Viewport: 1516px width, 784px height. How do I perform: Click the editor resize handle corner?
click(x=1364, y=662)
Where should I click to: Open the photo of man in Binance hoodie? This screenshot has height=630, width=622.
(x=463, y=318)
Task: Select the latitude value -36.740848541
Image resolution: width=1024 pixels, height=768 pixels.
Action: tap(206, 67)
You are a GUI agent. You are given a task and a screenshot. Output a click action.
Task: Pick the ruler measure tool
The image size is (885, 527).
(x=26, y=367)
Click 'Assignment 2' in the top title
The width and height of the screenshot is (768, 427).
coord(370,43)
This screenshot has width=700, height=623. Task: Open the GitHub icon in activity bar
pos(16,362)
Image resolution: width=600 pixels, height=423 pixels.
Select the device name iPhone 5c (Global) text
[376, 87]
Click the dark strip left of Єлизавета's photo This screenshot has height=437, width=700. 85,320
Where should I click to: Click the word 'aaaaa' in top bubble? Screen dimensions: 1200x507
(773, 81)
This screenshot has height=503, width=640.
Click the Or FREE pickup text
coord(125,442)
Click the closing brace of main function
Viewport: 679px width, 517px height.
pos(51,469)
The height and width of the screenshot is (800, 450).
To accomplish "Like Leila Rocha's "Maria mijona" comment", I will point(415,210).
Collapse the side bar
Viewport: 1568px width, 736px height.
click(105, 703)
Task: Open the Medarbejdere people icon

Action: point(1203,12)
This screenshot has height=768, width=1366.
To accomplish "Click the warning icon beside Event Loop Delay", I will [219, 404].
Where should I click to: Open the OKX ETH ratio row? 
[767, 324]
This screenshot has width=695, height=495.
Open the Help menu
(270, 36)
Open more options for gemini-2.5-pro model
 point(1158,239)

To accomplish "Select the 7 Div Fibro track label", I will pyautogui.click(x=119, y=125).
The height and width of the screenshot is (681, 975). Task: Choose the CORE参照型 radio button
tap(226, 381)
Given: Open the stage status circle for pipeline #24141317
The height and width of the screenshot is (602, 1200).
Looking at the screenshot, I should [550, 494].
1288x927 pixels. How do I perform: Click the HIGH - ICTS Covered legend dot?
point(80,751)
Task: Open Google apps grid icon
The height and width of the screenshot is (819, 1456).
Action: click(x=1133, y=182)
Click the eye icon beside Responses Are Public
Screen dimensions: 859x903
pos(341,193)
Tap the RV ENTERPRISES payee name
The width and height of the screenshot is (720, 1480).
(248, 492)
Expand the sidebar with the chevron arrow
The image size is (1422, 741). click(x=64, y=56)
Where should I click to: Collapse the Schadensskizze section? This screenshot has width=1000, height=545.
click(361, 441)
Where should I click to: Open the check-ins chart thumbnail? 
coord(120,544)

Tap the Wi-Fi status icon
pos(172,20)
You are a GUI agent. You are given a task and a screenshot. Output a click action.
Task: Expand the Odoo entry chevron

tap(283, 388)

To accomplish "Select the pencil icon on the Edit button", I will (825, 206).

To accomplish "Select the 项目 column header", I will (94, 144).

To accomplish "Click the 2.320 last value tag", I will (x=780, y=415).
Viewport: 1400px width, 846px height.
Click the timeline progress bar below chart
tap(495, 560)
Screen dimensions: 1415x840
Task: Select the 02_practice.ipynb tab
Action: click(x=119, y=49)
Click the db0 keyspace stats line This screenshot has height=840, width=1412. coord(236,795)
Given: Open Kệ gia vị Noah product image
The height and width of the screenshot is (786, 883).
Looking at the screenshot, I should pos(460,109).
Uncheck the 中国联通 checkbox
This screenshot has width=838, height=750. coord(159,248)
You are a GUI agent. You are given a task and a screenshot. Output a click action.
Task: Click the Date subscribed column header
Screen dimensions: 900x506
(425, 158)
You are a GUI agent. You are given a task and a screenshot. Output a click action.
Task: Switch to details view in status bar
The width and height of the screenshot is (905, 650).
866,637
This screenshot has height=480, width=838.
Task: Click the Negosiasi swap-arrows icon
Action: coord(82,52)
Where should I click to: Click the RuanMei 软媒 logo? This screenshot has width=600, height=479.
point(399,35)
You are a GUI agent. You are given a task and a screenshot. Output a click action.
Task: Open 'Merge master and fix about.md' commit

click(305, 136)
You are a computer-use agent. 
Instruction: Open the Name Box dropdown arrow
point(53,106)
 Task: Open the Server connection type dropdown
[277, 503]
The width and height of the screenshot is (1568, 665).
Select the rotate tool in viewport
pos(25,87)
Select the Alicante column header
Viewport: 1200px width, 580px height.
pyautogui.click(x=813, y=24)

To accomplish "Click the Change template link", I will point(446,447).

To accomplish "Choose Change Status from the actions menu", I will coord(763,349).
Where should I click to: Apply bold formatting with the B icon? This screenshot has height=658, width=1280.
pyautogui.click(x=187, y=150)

Task prompt: Find every line in the rows above that contains the string "perform", matching case exactly, and copy each of those lines.

Full output:
Viewport: 1516px width, 784px height. How do I perform: Click the editor resize handle corner?
1288x927 pixels. How do I perform: Click the HIGH - ICTS Covered legend dot?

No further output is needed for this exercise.